» EXERCISE INPUT:
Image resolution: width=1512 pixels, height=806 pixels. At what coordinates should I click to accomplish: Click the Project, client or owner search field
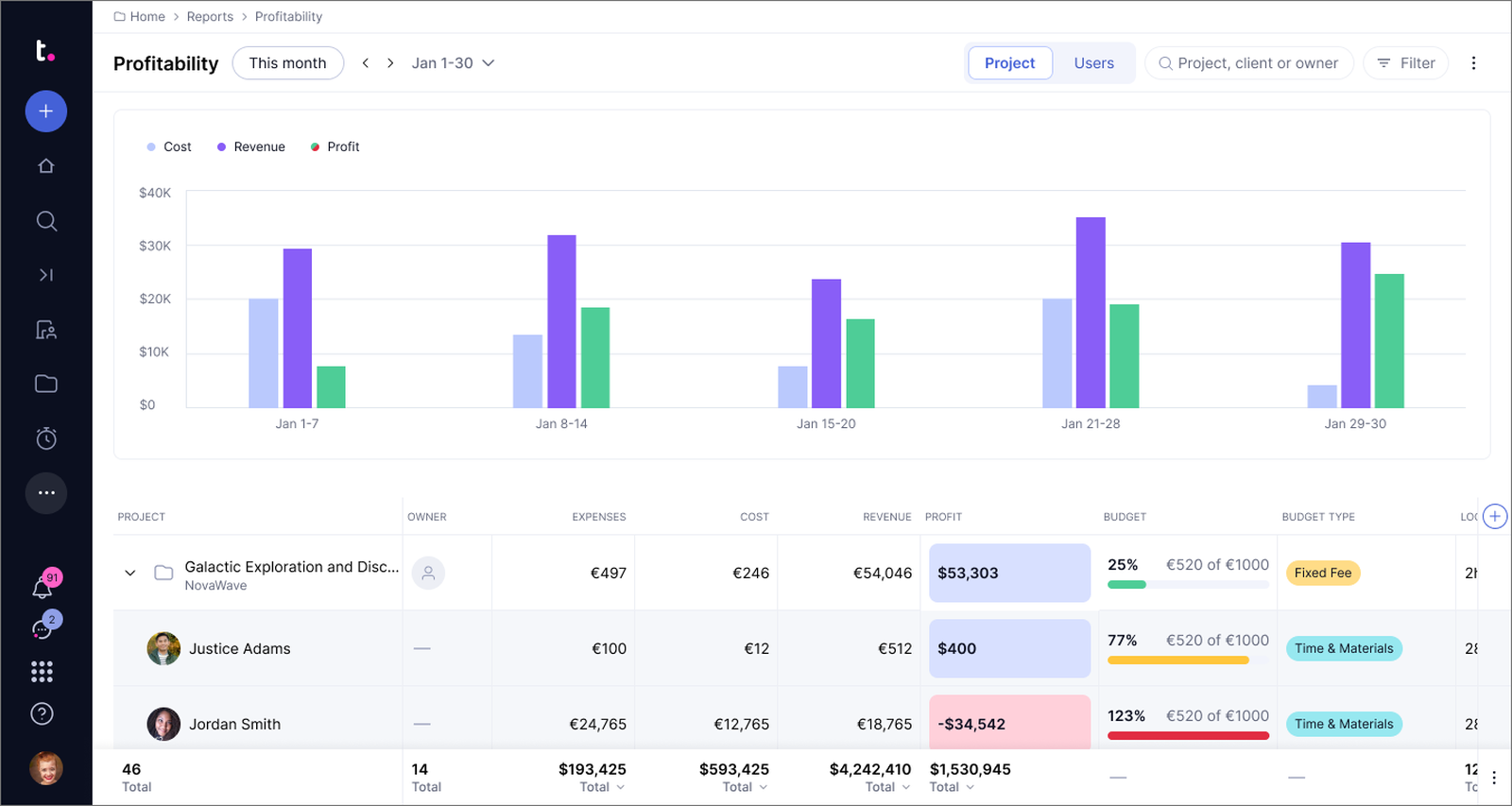coord(1248,63)
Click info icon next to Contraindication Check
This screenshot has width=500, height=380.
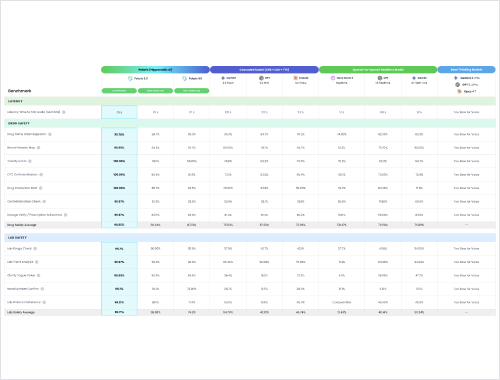(x=44, y=201)
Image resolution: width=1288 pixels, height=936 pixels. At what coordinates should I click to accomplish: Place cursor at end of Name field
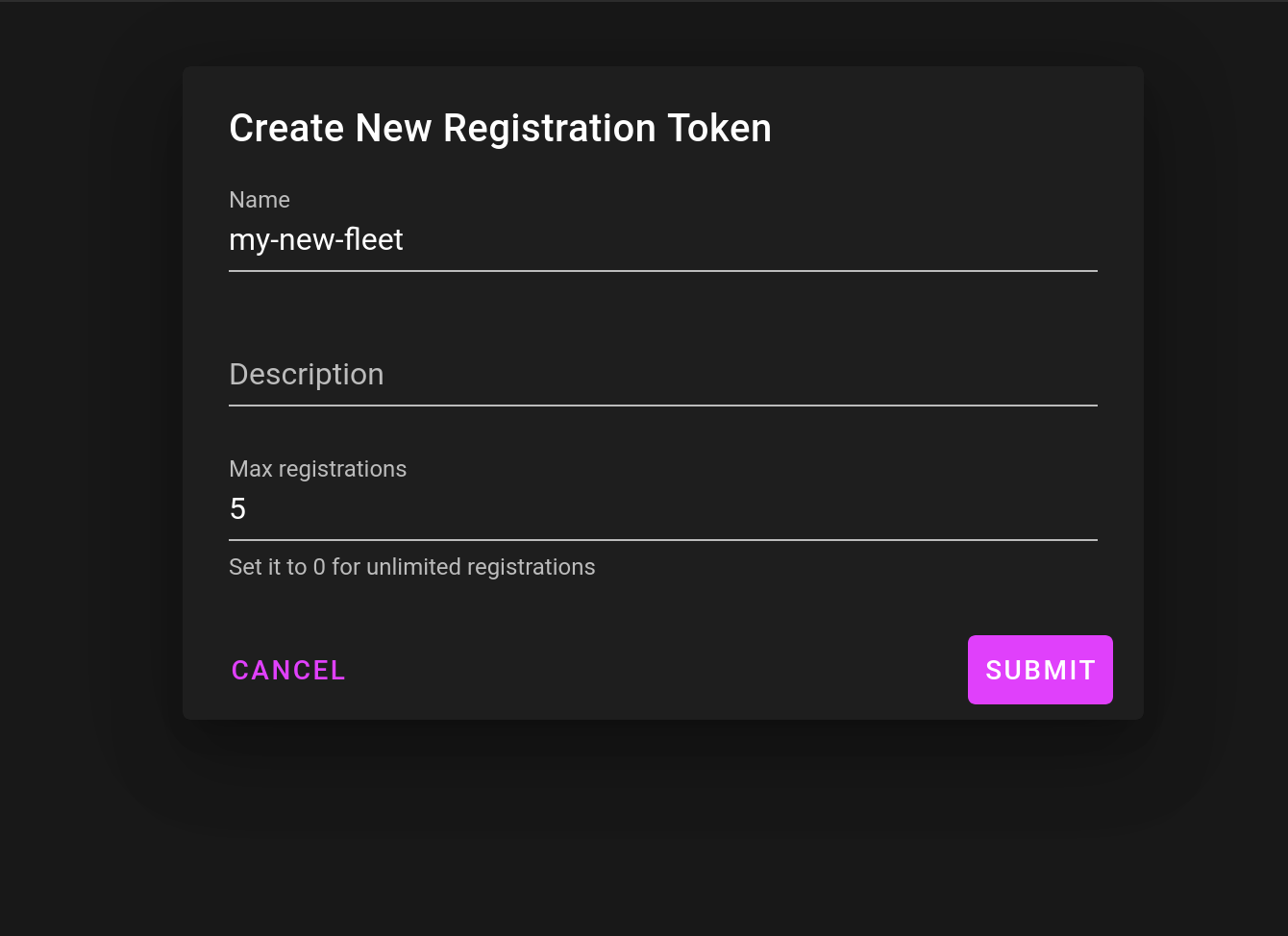point(1057,240)
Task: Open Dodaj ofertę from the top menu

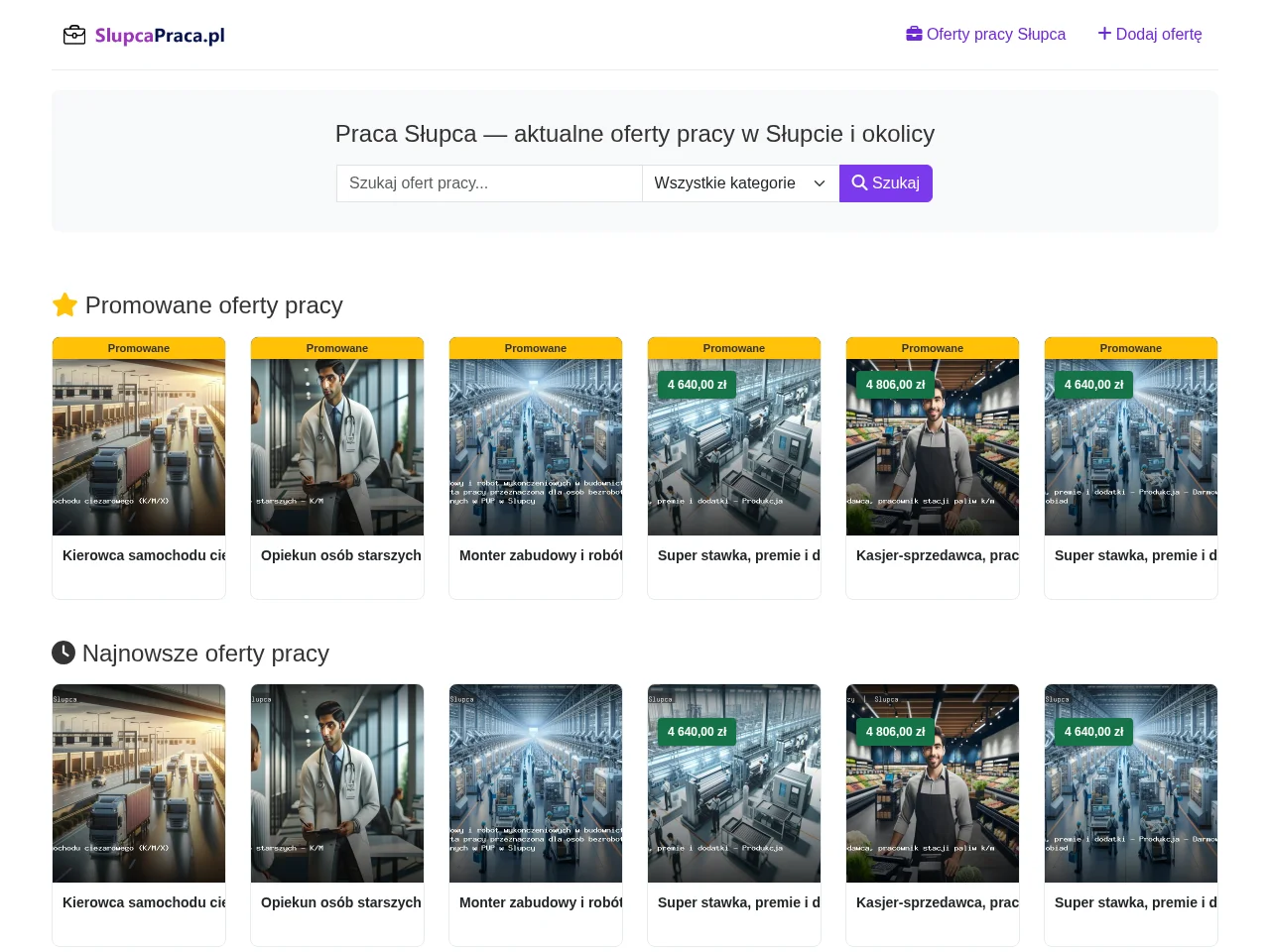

» REQUEST:
Switch "field" to "box" wherever it appears in the rows above and write the rows out again with nothing else changed. Leave the pictures out.

» FINAL ANSWER:
Image resolution: width=1512 pixels, height=806 pixels. At what coordinates should I click to accomplish: Click the Project, client or owner search box
coord(1248,63)
Click info icon next to Contraindication Check
This screenshot has width=500, height=380.
(x=44, y=201)
Image resolution: width=1288 pixels, height=936 pixels. At what coordinates should I click to accomplish: Place cursor at end of Name box
point(1057,240)
Task: Open Dodaj ofertę from the top menu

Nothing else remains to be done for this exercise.